The applicants in Van Zyl and others v Government of RSA and Others  4 All SA 96 (T) (see below under the doctrine of legality) were natural and juristic persons involved in mining operations in the Kingdom of Lesotho. The applicants were all citizens of South Africa or companies registered and incorporated in South Africa. The applicants’ cause of action was that their property rights in Lesotho were expropriated by the government of Lesotho for the purposes of the Lesotho Highlands Water Project without the payment of compensation. The applicants claimed this violated their constitutional rights under the South African Constitution, and sought protection of those rights through diplomatic efforts on the part of the South African government. The South African government chose not to engage the Lesotho government. It was this decision that the applicants sought to review. Patel J held, however, that executive action does not constitute administrative action within the meaning of section 33 of the Constitution (at para 46). After describing the executive powers sought to be reviewed, the judge went on:
“The nature of these powers and acts performed are essentially executive and not administrative and, therefore, section 33 of the Constitution and concomitantly the provisions of [PAJA] are not the mechanisms of control regarding executive powers.” (at para 50)
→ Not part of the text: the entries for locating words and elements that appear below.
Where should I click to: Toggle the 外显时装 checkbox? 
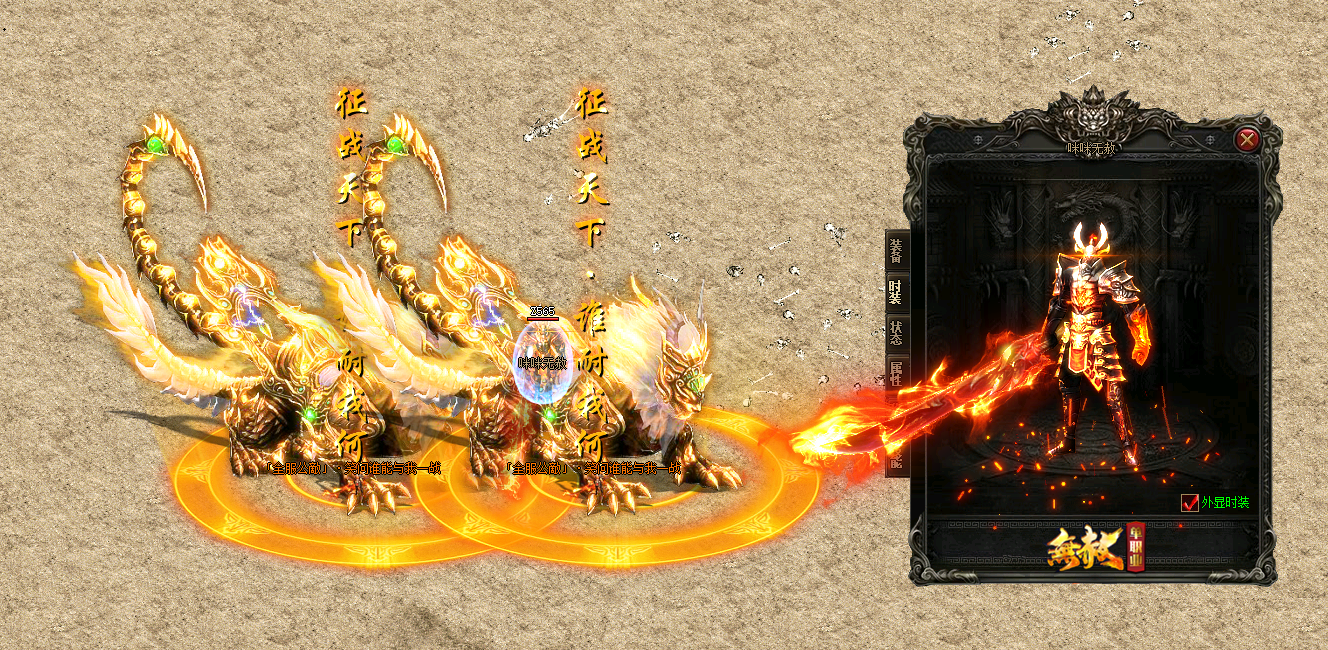(1190, 503)
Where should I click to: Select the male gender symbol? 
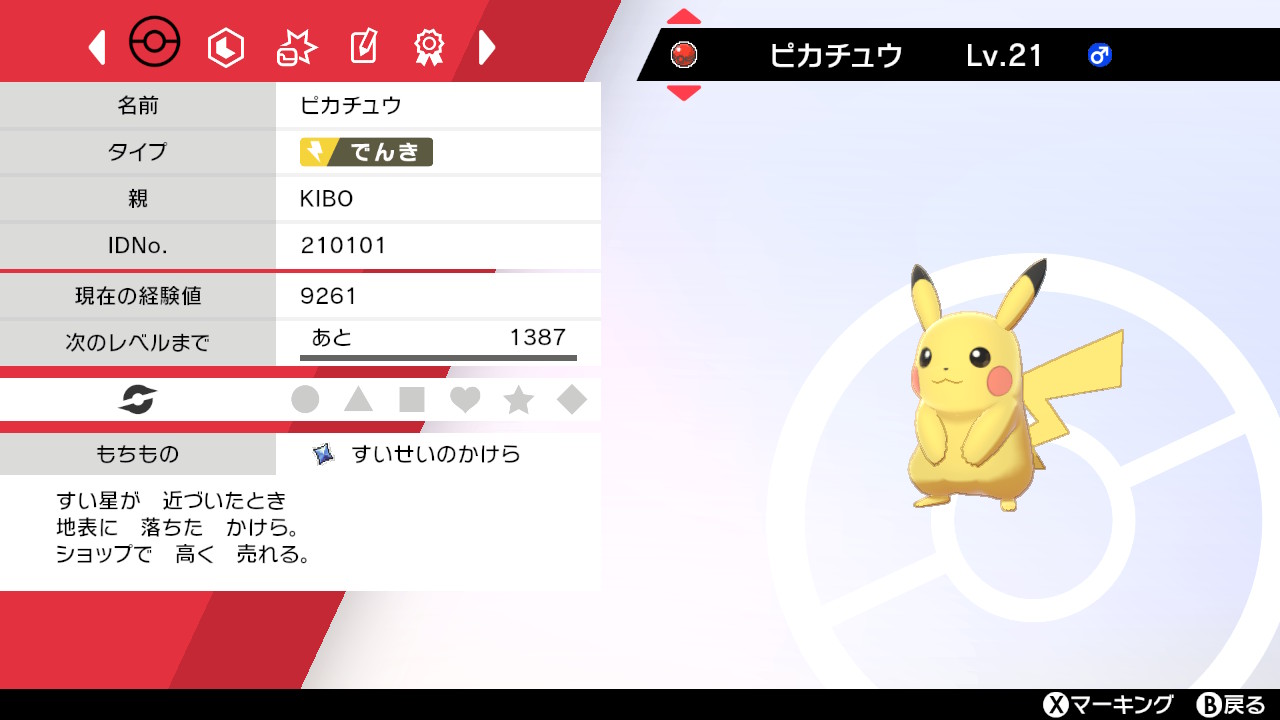[x=1100, y=57]

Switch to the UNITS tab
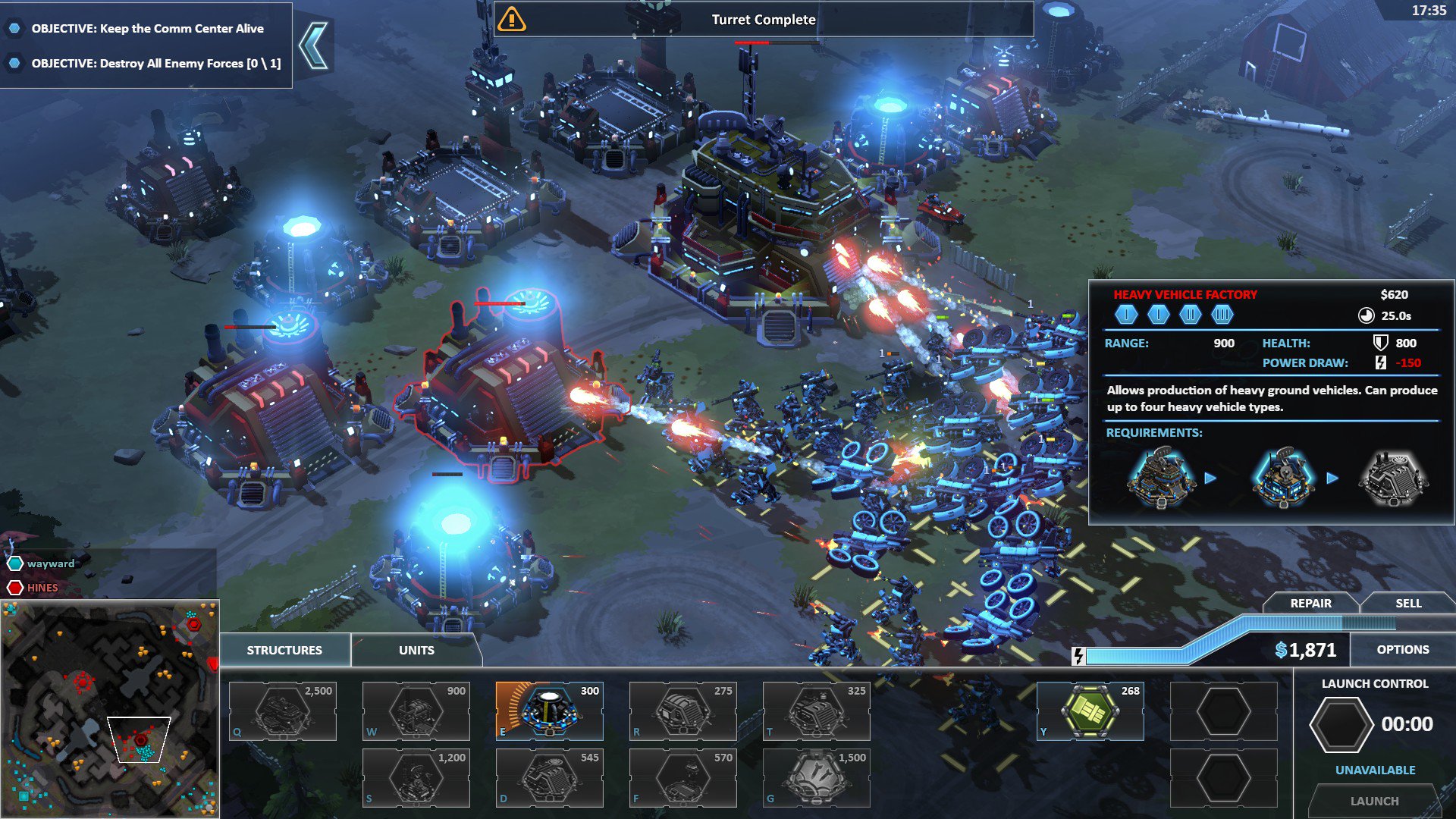416,650
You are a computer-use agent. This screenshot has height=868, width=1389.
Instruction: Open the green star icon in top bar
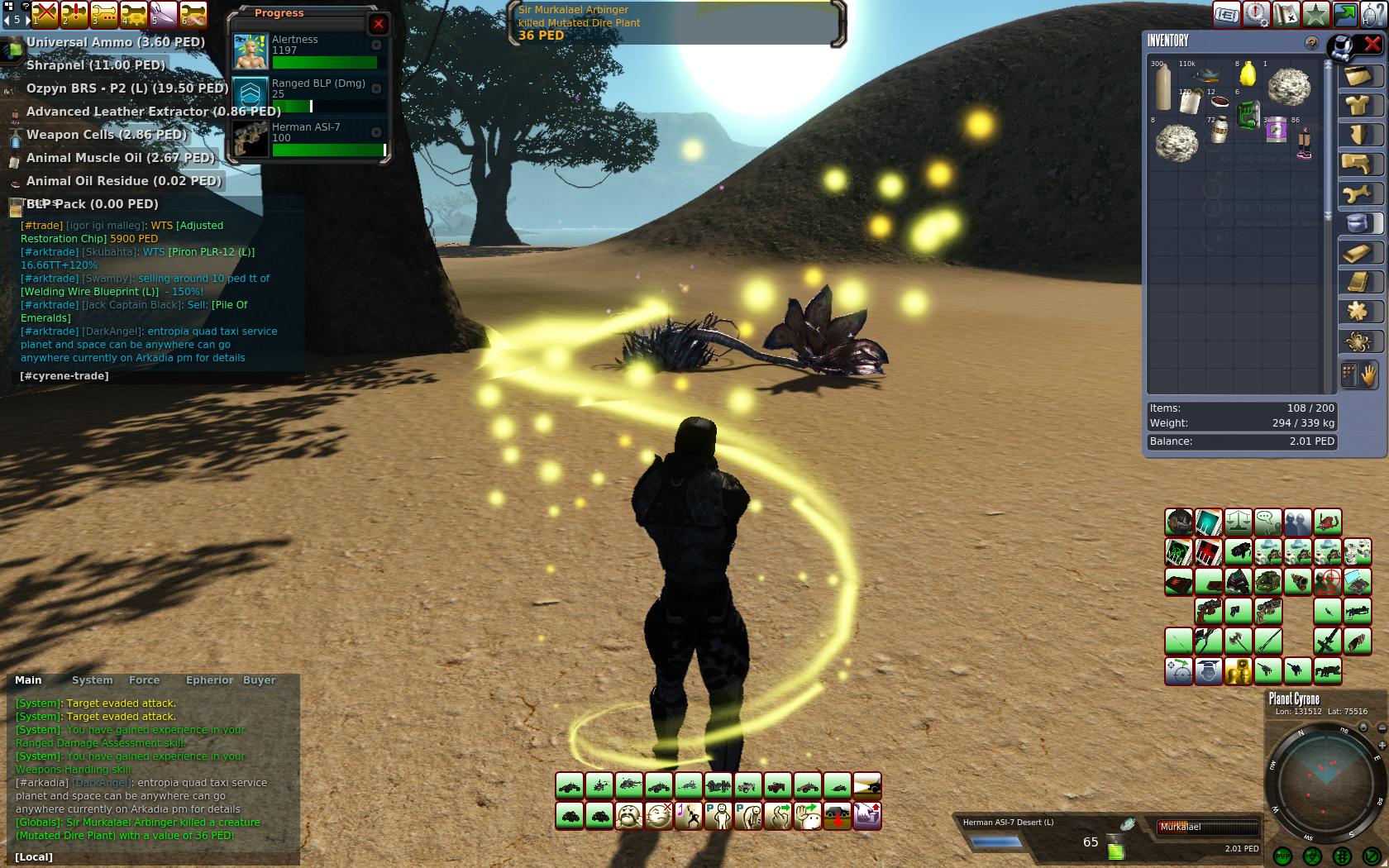coord(1315,14)
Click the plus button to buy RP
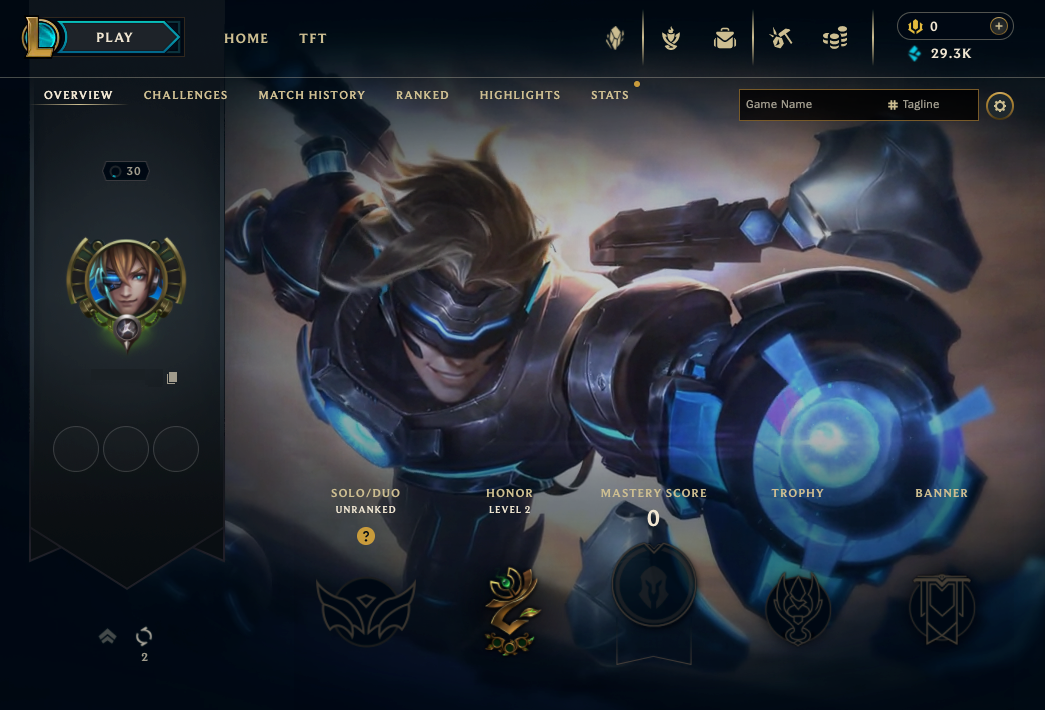The image size is (1045, 710). (997, 27)
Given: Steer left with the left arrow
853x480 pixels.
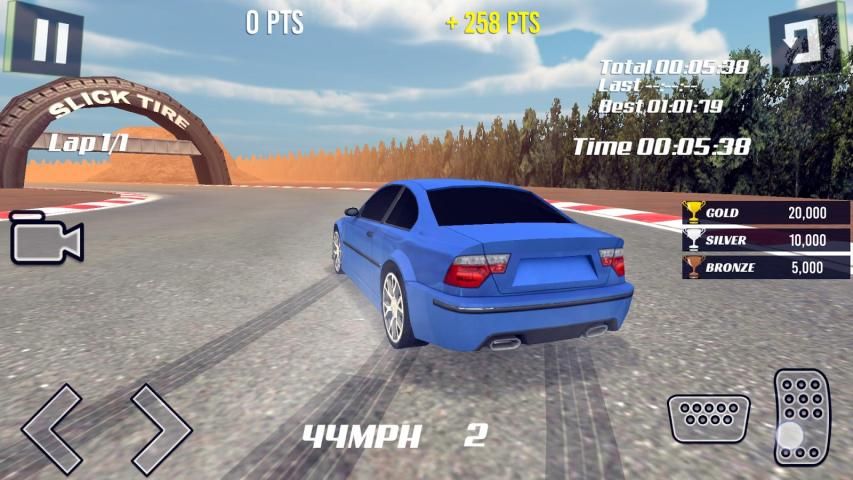Looking at the screenshot, I should pos(53,428).
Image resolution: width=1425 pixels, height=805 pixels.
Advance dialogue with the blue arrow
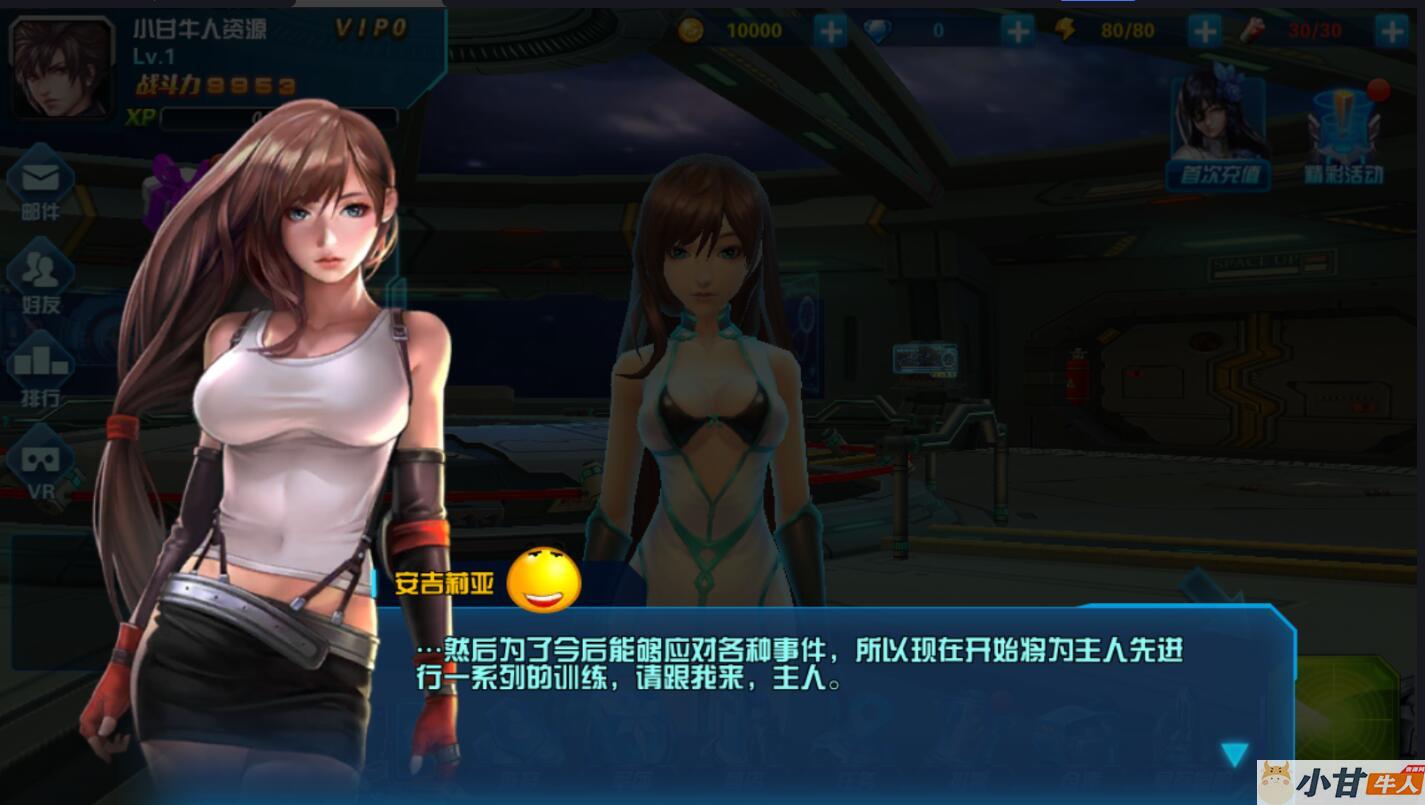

Patel J noted that a number of considerations are relevant to determining whether actions are executive or administrative in nature. These include the source of the power; the nature of the power; and its subject matter. The essential question, in his view, is whether the power involves the exercise of a public duty and if so, how closely that duty is related to policy matters on the one hand – which are not administrative – or the implementation of legislation on the other – which is administrative. Patel J concluded that the powers to conduct, and the functions of conducting foreign diplomatic relations are “by source, origin, nature and description essentially executive powers and intrinsically involved with foreign policy considerations” (at para 50). Patel J also remarked that PAJA expressly excludes the executive powers of the President of the Republic from its ambit. Section 85 of the Constitution sets out the powers of the President, and subsection (2)(e) confers on the President the power to perform “any other executive function provided for in the Constitution or national legislation.” The definition of administrative action in section 1 excludes the powers listed in section 85(2)(e) from review. Patel J saw the formulation and pursuit of foreign policy as a presidential power covered by section 85(2)(e), and therefore held that PAJA did not apply to executive decisions involving foreign policy.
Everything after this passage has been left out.